[[ MATERIAL FOR THIS TASK, beginning ]]

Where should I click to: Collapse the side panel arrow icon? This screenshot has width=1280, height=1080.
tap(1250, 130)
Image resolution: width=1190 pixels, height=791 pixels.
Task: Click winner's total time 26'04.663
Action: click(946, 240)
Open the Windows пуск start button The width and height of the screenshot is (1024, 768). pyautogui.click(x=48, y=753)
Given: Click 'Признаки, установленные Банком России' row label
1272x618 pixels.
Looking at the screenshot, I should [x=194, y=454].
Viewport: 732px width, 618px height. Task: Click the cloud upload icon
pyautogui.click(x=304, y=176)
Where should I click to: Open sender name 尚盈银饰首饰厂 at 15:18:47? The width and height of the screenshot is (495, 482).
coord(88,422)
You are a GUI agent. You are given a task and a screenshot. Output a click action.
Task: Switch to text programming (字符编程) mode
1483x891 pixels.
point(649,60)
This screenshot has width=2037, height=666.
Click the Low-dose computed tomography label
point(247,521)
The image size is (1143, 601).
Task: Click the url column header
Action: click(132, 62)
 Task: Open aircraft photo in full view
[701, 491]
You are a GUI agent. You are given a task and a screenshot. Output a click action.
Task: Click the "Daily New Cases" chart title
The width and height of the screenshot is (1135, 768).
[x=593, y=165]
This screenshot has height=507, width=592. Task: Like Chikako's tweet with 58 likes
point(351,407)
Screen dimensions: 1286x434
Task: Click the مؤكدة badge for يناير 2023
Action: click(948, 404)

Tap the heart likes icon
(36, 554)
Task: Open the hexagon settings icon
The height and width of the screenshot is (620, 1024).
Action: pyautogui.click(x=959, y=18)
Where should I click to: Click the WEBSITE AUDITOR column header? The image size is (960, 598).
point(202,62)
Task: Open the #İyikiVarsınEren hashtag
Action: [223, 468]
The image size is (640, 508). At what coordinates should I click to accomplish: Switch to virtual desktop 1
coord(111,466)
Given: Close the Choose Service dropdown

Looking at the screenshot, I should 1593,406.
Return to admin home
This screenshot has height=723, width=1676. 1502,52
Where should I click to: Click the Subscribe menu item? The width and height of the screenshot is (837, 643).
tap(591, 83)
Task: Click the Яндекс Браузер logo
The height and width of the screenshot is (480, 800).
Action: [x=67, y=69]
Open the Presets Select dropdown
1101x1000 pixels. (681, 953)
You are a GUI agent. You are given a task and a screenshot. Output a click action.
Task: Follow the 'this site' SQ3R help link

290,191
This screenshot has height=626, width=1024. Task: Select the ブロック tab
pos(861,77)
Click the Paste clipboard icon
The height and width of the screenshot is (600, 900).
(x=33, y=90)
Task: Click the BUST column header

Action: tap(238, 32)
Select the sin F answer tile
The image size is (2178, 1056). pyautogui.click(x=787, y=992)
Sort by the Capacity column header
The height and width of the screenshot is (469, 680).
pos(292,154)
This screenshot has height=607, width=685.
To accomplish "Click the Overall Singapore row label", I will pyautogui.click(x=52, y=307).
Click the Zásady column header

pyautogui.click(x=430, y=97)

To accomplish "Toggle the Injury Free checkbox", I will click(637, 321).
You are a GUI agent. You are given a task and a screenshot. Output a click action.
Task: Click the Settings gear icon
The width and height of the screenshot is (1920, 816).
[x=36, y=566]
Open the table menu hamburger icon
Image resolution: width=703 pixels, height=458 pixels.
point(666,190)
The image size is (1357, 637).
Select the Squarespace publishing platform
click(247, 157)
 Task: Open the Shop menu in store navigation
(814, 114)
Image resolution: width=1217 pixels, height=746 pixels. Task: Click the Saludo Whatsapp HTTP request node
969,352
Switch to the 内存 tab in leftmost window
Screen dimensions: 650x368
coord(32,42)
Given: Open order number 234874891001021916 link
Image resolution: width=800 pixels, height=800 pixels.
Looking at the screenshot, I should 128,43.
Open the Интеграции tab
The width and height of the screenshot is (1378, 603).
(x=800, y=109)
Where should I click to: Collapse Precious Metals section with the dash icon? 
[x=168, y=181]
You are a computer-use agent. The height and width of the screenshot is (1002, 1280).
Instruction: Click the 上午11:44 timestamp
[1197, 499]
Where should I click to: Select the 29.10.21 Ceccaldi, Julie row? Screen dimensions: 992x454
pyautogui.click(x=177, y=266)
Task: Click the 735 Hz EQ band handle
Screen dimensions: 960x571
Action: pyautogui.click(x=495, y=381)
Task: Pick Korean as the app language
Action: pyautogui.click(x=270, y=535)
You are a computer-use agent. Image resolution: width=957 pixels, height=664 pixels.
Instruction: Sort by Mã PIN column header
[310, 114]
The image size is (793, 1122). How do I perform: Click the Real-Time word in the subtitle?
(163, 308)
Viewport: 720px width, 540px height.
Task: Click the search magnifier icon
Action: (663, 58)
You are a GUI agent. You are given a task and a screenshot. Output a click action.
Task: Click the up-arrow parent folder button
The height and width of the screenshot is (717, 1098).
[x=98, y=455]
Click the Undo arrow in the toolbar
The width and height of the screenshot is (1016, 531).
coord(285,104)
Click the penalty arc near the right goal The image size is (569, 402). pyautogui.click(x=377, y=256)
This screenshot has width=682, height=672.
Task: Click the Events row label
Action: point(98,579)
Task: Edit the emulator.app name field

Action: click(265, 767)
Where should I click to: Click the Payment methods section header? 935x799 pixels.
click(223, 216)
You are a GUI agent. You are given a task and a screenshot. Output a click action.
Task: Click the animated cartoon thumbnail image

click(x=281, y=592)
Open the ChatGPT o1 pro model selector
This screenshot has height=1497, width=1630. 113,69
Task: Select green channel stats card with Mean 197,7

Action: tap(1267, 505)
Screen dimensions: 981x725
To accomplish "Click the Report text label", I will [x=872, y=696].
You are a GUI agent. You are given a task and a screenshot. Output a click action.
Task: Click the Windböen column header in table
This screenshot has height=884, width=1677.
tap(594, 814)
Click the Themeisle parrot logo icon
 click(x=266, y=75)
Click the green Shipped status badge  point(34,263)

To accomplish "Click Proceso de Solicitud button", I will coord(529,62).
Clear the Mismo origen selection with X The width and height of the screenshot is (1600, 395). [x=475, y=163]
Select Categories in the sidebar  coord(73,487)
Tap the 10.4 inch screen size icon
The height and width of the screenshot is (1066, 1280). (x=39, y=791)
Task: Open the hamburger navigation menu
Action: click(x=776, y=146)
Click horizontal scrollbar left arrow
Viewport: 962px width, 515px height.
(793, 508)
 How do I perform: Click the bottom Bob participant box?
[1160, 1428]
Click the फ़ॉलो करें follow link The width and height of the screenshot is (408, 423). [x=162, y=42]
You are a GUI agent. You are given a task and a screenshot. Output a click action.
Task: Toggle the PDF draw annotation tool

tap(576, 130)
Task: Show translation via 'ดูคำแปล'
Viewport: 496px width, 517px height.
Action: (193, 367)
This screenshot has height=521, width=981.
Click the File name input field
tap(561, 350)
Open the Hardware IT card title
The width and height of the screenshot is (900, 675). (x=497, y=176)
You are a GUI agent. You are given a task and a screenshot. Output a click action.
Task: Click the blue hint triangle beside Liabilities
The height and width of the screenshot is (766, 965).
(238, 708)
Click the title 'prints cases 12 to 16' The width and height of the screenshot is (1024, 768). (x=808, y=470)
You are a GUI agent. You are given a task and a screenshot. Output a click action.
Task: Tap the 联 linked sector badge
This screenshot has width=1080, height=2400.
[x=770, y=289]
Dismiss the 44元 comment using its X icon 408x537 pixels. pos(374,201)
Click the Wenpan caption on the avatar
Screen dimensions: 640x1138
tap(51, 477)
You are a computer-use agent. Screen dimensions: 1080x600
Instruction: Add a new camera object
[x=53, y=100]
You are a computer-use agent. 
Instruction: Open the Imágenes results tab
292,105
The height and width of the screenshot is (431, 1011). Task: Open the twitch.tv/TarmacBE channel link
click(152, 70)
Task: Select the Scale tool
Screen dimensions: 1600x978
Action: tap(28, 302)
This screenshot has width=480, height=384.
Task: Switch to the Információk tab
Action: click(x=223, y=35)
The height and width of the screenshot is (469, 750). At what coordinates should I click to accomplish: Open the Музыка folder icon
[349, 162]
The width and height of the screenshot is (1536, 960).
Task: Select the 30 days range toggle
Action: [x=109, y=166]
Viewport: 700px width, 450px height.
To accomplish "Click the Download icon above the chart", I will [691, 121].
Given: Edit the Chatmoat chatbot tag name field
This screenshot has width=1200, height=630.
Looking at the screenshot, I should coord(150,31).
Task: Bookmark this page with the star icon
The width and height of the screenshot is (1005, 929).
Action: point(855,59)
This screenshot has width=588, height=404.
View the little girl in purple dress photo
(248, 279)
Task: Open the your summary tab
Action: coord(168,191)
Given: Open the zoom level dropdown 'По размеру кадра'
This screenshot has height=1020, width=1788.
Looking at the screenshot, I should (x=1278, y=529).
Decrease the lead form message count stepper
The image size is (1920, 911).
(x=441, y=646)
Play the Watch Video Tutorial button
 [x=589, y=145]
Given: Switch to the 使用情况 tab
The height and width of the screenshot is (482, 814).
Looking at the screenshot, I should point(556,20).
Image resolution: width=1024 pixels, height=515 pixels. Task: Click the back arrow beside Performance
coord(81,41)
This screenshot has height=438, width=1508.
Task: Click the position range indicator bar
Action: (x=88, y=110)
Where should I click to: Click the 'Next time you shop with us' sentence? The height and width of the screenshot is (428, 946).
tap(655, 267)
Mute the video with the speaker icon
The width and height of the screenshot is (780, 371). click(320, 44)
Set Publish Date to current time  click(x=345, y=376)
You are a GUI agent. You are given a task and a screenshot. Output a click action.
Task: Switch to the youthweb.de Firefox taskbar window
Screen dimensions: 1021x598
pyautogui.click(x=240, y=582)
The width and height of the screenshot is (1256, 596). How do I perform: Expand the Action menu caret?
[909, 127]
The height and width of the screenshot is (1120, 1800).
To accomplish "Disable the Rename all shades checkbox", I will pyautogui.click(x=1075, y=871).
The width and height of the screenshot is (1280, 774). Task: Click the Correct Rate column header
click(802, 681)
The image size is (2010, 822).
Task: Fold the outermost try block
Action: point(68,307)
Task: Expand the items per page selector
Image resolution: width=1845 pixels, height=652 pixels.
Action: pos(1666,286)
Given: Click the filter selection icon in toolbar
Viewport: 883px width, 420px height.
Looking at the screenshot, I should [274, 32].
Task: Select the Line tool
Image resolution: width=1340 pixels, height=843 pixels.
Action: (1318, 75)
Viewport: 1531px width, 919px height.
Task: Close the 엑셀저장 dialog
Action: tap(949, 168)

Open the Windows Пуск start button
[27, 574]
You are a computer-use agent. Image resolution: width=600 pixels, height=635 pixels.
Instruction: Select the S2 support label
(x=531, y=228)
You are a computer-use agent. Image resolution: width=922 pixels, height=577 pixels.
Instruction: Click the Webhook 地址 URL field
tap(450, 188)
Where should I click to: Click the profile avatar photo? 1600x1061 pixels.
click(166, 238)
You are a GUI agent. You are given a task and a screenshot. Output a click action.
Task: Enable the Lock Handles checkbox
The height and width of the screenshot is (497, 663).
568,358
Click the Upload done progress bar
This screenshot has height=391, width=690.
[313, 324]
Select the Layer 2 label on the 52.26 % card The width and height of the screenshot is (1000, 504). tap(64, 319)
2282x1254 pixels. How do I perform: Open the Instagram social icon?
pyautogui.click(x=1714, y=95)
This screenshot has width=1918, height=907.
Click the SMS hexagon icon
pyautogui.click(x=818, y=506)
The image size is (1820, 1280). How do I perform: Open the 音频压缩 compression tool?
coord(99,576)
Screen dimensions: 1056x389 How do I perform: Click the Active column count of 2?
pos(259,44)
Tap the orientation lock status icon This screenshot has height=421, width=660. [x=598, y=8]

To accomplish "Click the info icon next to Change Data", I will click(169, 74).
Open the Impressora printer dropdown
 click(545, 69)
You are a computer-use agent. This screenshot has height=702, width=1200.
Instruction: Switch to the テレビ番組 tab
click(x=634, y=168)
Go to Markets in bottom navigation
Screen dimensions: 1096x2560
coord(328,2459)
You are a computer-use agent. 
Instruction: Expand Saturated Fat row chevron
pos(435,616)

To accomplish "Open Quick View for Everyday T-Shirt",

[[ MATERIAL FOR THIS TASK, end ]]

WHAT IS REQUIRED:
Above are the records; print exactly the lines from the line with "Click the green" to the line with "Select Categories in", including both, and nothing else.

SOLUTION FOR THIS PROBLEM:
Click the green Shipped status badge  point(34,263)

To accomplish "Click Proceso de Solicitud button", I will coord(529,62).
Clear the Mismo origen selection with X The width and height of the screenshot is (1600, 395). [x=475, y=163]
Select Categories in the sidebar  coord(73,487)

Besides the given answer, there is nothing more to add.